Marcel Winatschek

The Hobbit

I went to see The Hobbit with someone who’d never really heard English before—or that’s what it seemed like, the way she kept leaning over asking What does that mean? at crucial plot points. Dwarves. Scum. Precious. My neighbor kept braying at all the wrong moments, these terrible laughs that made me genuinely wish 48fps would do something useful for once. That was the theater experience.

The movie is just popcorn entertainment dressed up as epic fantasy, which is fine. I’m a casual Lord of the Rings fan. I know the basic shape: ring, Frodo, Gollum, huge battles.
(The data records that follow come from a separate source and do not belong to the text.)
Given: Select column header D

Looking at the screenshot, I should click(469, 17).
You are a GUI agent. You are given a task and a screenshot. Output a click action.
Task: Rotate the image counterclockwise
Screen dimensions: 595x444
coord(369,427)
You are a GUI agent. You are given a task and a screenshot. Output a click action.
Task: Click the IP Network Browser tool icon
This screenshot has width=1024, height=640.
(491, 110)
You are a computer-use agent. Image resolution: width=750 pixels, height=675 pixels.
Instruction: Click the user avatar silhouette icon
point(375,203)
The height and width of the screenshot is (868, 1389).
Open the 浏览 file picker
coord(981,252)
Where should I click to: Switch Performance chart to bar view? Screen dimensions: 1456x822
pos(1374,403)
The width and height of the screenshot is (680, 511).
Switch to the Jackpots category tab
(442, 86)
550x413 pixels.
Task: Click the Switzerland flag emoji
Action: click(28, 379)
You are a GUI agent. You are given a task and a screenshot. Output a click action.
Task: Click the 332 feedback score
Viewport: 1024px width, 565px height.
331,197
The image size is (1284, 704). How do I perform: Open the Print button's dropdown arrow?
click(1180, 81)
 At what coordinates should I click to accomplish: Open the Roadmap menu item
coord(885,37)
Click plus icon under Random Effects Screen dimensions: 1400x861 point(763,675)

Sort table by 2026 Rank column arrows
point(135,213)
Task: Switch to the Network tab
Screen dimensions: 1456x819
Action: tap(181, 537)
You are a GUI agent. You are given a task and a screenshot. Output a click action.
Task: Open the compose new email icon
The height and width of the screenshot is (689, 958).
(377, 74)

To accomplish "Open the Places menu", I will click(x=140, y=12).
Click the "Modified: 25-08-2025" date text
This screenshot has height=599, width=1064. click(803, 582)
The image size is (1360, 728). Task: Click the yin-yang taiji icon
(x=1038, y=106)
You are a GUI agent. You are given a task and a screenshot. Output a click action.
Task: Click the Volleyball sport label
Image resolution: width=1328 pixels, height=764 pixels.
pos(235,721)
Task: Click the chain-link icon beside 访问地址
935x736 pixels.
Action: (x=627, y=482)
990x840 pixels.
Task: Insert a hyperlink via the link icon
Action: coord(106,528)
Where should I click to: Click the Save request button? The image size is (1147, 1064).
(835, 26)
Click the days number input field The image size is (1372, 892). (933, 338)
Everything else dissolves within twenty minutes. Names, places, major events—all gone. I walked out of the last film having already forgotten half the character deaths.

But the logic keeps tripping me up. Stupid, avoidable logic. Every time I watch one of these, I hit this moment where nobody thinks around the obvious solution. Gandalf summons giant eagles constantly, so why walk anywhere? A magic inscription only shows under specific moonlight, and wouldn’t you know it, that exact moment arrives right when they need it. Massive magic waves incinerate thousands of orcs without a problem, but then ten wargs appear and everyone’s stuck in a tree yelling for help. If I’d been Tolkien’s editor, I would’ve had words.

Still, I liked watching it. I’m curious how it continues, though I haven’t read the book and never will—I’m too lazy. I just assume the dragon’s not actually the problem. The dwarves grew on me, and the humor worked, even when people said it shouldn’t. Bilbo’s definitely cooler than Frodo. Much cooler.

If you liked Lord of the Rings, you’ll like The Hobbit. It’s the same film basically, just cleaner and with more of everything. The only thing that would make me actually satisfied is a female character worth watching. Three hours of dwarves moving through forests gets old, no matter how much you like this stuff.